# EXERCISE PROMPT:
In the data below, repeat the line containing "Image resolution: width=841" and every following line exactly, up to and including the last line. Exclude pictures.

# Collected data:
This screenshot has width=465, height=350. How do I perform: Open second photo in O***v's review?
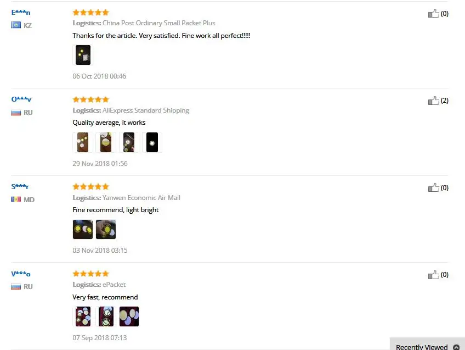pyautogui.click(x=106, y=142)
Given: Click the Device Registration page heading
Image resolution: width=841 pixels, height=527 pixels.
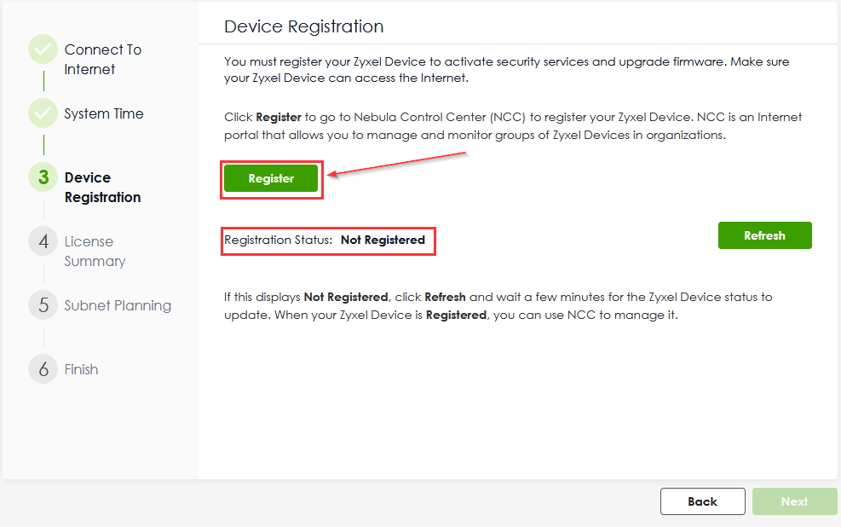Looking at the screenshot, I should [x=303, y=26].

# SOLUTION TO THE EXERCISE:
Image resolution: width=841 pixels, height=527 pixels.
Looking at the screenshot, I should [x=303, y=26].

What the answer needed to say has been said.